More specifically, your goal in this assignment is to write regular expressions that extract phone numbers and regular expressions that extract email addresses.
To start with a trivial example, given
jurafsky@stanford.eduyour job is to return
jurafsky@stanford.edu
But you also need to deal with more complex examples created by people trying to shield their addresses, such as the following types of examples that I'm sure you've all seen:
jurafsky at [university].edu jurafsky(at)cs.stanford.edu jurafsky at csli dot stanford dot edu
You should even handle examples that look like the following (as it appears on your screen; we've used metachars on this page to make it display properly):
<script type="text/javascript">obfuscate('stanford.edu','jurafsky')</script>
For all of the above you should return
jurafsky@stanford.edu
Similarly, for phone numbers, you need to handle examples like the following:
TEL +1 650 723 0293
Phone: (650) 723-0293
Tel (+1): 650-723-0293
<a href="contact.html">TEL</a> +1 650 723 0293
all of which should return the following canonical form:
650-353-0173(you can assume all phone numbers we give you will be inside North America).
In order to make it easier for you to do this and other homeworks, we will be giving you some data to test your code on, what is technically called a development test set. This is a document with some emails and phone numbers, together with the correct answers, so that you can make sure your code extracts all and only the right information.
You will be graded on how well your regular expressions find emails and phone numbers in a different test set that we have. Because you don't know exactly what trickery goes on in this test set, you should be creative in looking at the web and thinking of different types of ways of encoding emails and phone numbers, and not just rely on the methods we've listed here, or are listed in the homework.
You won't have to deal with: really difficult examples like images of any kind, or examples that require parsing names into first/last like:
"first name"@cs.stanford.eduor difficult examples like my friend Jim Martin, whose email is listed only as:
To send me email, try the simplest address that makes sense.
You may use any programming language you like, but since we have to run your code on our test sets, if we have trouble running your code you will not receive full credit. For this reason, we suggest sticking to wide-spread and portable languages like Java, python, or Perl.
We have provided starter code written in Java, available in /usr/class/linguist180/assignments/hw1/ , which has a directory structure like:
hw1/ build # A script to build your code. config # A configuration script example/ # a minimal example set that shows how everything works. exampleGOLD # the correct answers run # to run your code SpamLord.java # starter code. train/ # The training set trainGold/ # What we think are the right answers. (If you see something we don't, let us know!)

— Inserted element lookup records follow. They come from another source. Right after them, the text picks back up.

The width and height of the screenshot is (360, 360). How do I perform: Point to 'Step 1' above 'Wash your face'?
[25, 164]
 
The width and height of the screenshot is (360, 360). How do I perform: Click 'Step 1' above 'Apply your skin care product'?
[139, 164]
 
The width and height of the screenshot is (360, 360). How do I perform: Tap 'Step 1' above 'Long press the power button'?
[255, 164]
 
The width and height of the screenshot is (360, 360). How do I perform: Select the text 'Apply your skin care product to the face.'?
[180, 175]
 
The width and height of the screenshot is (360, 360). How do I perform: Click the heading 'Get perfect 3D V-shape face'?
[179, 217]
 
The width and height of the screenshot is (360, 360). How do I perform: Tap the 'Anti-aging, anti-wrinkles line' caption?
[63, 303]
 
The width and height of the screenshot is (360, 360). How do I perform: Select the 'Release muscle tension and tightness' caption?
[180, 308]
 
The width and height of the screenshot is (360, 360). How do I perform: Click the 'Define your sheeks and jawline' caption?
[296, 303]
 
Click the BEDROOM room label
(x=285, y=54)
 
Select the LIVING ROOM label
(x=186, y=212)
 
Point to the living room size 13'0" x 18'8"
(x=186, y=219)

By default, if you execute:
./run example exampleGOLDIt will run your code on the minimal example, which extracts a name (not an email address) and prints it. This example just shows you how Java regexes work. This output is then compared with the unix utility diff. diff compares two files and prints differences between then. No printing means the files were the same, which is the case here. Try again, with s/example/train/g, and you should see the phone numbers and email addresses of many of your professors! The "<" indicates that the "GOLD" output (our output) has something that you do not. A ">" would indicate the reverse. You can safely ignore the weird numbers like "37a3". Your goal, then, is to reduce the printed output to nothing. Note that if you just want to see what you're printing (and not the diff), run "java -cp classes/ SpamLord train".
You may change anything you want in this starter directory.However, we expect to be able to say ./build && ./run (some set) (some answers)
and for it to work! If you only edit SpamLord.java, you should be fine.
The development data lives in /usr/class/linguist180/hw1/train/ with answers in /usr/class/linguist180/hw1/trainGOLD.
The results should be printed to standard out (System.out.println) with the following format:
<filename> <TAB> <p or e> <TAB> <email or phone #>The canonical forms we expect are: user@example.com and 650-555-1234.
First, how. In the directory you plan to submit, execute
/usr/class/cs124/bin/submit. This is almost exactly the same script as CS107 uses, so most of you should be familiar. Just follow the direction and email us if you have any problems.
Second, what. Your code, your build, config, and run files, and then a README with a description of the kinds of things you can extract, and anything else you want to tell us.